Taiwan, open the door for Chinese tourism. Please?

This sounds like a positive step in something that’s long overdue.

A senior Chinese tourism official began a key visit to Taiwan Friday that could help revive the island’s beleaguered tourism sector and ease tensions between the longtime rivals.

Shao Qiwei, director of China’s State Administration of Tourism, was to inspect Taiwanese tourist facilities at the head of a 66-member delegation on a 10-day visit, in what is widely seen as a prelude to including the island on a list of approved tourist destinations for mainland Chinese.

But for any decision to take effect, Taiwan’s government will have to agree to opening its doors to the visitors.

Taiwan and China split amid civil war in 1949. While there were more than one million Taiwanese visits to the mainland in 2004, visits by Chinese to Taiwan have been severely limited, ostensibly because of Taiwanese concerns over potential spies or saboteurs.

Earlier this year, China dusted off a proposal to expand the number of its tourists visiting Taiwan to 360,000 a year — more than 10 times the current level.

At the time Taiwan spurned the offer, saying it needed further study.

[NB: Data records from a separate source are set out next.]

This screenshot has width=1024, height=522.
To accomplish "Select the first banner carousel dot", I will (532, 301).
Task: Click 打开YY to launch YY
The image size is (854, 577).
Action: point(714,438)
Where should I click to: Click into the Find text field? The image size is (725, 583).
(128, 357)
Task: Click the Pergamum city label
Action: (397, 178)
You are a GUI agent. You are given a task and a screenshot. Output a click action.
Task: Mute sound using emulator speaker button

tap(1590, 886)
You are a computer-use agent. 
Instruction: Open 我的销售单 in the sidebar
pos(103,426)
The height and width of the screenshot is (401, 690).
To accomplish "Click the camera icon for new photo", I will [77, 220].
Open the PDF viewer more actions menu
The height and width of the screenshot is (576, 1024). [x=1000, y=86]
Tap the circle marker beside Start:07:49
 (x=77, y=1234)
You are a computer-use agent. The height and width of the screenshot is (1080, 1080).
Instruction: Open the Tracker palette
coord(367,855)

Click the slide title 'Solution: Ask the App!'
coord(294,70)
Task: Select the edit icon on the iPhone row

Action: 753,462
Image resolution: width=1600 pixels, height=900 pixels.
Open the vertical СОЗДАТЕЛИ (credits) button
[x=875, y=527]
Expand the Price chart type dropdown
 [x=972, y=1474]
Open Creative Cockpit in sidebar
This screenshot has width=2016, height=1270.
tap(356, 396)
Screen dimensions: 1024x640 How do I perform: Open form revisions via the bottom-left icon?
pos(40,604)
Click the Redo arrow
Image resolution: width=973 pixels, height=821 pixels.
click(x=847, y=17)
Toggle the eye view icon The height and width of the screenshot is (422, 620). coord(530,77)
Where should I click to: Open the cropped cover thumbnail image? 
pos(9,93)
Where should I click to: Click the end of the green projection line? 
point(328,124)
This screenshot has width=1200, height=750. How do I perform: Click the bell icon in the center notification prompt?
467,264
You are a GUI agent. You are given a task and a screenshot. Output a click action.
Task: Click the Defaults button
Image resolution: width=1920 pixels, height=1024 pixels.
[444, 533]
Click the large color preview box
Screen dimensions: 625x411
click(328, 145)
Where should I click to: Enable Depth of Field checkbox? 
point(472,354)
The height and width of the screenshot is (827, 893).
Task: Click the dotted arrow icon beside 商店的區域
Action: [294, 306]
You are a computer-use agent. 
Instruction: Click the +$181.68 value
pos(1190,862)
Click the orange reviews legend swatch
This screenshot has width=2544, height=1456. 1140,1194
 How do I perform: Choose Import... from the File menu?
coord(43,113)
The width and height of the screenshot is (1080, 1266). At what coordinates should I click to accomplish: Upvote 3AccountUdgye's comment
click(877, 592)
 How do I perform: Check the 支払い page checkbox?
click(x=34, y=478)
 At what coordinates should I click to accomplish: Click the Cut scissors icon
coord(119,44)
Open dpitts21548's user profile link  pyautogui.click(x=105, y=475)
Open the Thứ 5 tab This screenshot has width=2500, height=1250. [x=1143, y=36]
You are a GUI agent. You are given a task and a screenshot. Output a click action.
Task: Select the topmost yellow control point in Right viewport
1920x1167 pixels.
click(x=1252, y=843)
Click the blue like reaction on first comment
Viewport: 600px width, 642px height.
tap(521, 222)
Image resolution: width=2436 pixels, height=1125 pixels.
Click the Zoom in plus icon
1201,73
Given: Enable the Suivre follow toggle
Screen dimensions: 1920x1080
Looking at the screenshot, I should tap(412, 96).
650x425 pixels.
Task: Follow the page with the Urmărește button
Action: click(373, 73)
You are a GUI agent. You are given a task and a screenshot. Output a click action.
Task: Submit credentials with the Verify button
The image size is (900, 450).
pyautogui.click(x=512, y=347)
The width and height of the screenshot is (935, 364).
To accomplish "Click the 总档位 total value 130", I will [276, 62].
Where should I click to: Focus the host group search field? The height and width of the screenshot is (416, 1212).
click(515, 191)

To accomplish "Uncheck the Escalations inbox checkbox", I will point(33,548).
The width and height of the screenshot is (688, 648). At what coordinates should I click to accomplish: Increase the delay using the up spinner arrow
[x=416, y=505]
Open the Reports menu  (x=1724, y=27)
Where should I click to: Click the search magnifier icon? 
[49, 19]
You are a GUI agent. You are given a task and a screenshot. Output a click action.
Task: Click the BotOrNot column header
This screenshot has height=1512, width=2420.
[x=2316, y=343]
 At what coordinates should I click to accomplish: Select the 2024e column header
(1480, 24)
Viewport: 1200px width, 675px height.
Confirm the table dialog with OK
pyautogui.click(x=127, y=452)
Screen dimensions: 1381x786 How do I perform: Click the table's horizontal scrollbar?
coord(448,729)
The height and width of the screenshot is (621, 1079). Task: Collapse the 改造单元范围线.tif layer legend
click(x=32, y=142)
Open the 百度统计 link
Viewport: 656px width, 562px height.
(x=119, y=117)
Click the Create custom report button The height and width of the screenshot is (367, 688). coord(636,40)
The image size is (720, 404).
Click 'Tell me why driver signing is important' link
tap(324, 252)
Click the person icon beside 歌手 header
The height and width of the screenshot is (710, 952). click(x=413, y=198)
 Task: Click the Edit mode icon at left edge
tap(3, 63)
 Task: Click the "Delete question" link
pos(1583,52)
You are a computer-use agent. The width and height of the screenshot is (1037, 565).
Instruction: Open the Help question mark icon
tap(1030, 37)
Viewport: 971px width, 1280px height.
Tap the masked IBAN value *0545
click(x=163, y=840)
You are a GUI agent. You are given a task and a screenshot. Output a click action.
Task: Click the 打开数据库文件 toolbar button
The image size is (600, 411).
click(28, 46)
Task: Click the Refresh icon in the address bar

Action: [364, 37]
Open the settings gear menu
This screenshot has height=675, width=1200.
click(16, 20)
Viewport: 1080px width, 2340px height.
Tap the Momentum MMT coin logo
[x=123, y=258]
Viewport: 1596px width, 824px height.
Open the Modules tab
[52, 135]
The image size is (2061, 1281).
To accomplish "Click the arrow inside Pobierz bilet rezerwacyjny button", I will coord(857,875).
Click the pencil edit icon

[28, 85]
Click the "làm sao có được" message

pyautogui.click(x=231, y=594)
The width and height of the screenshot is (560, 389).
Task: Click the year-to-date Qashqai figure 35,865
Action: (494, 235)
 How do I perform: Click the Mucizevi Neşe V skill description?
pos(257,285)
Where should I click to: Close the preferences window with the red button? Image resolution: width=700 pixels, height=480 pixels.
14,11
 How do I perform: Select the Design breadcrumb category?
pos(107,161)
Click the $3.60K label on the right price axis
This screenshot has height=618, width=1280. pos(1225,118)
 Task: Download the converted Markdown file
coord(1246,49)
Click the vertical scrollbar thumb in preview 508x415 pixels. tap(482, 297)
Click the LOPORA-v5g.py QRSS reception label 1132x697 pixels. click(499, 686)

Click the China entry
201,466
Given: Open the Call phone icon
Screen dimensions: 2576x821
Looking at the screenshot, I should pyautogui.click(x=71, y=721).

Since then, however, the government has come under heavy pressure from Taiwan’s beleaguered tourism industry, which views the Chinese market as a key element in its future growth.

With only three million arrivals in 2004, the island lags far behind Asian neighbors like Thailand and Malaysia in drawing foreign visitors.

Taiwan really has to get its act together in becoming more tourism friendly, and in recognizing the importance of Chinese tourists. Malaysia, Singapore, HK and Thailand (and China) are practically obsessed with building up tourism, and rightly so, as it’s a relatively easy way to boost businesses and growth. Unlike these other countries, Taiwan borders on being tourist-hostile, with a lot of important signage in the airport in Chinese only and precious little promotion of its attractions.

Chinese tourists have been a goldmine for Hong Kong, no matter how much the Honkies hate the Mainlanders. In every way, the current cold-shoulder policy Taiwan has shown to Chinese tourism is self-defeating and dumb. It’s time to grow up. And it’s also time to have regular, affordable flights between the ROC and the PRC. If I take one of the very few direct flights from here to Shanghai, a three-hour or so flight, it’s an obscene $800 USD! If I go via Hong Kong, it’s less than $425 but it takes me all day. Please, do everyone a favor and enter the modern age.

The Discussion: 9 Comments

Yeah – it does look as though it’s about to happen. An oddly one-sided report on it though; both sides have been pretty hostile to opening up PRC-ROC tourist links until recently, but they’re now both working together pretty sensibly (avoiding politicizing it too much) to make it happen.

As for the tourist-hostile feel – i doubt that’s going to change: in particular it feels tourist hostile to Western tourists who aren’t in a tour group. Taiwan is more focused on Asian tourists in large tour groups. And also (let’s face it) it’s never going to compete with somewhere like Thailand anyway.

Incidentally, how did you get a quote for a direct flight? They don’t exist.

October 29, 2005 @ 7:31 am | Comment

David, if you go to Zuji.com, you’ll see there are indeed direct flights on Macau Airline — so frigging expensive!!

October 29, 2005 @ 8:49 am | Comment

Or, on second thought, maybe you have to change in HK…Have to check.

October 29, 2005 @ 8:50 am | Comment

what is the definition of ‘direct flight’? 🙂

October 29, 2005 @ 9:30 am | Comment


Because Kinmen can go to mainland with real direct traffic, in the past 1+year, the population increased by 30%.
If A-bian realy care about his people, he should get this direct flight done within his tenure.

October 29, 2005 @ 9:18 pm | Comment

Thanks for clarifying that, Caliboy.

Sun Bin, I agree. On another issue: Do you know how to use Tinyurl.com? When you post long links they throw off the margins and make the comments very hard to read. Thanks.

October 29, 2005 @ 11:26 pm | Comment

A direct flight just means you don’t have to change planes. Thus the Macau Airlines flight, which touches down in Macau in between serving Taipei and Shanghai, still constitutes a “direct flight.”

What you want is a non-stop flight, which hasn’t happened aside from those handful of Chinese New Year cross-strait charters they’ve been running the last few years.

October 29, 2005 @ 11:32 pm | Comment


no, a direct flight is the one that follows the shortest path, and does not waste fuel on detour.

even the lunar new year flights aren’t direct flights, it had to take a detour into HK’s Air Traffic Control domain, and about 1 hour longer than it otherwise would take.

October 30, 2005 @ 1:56 am | Comment

Nothing much for a tourist to do or see in Taiwan.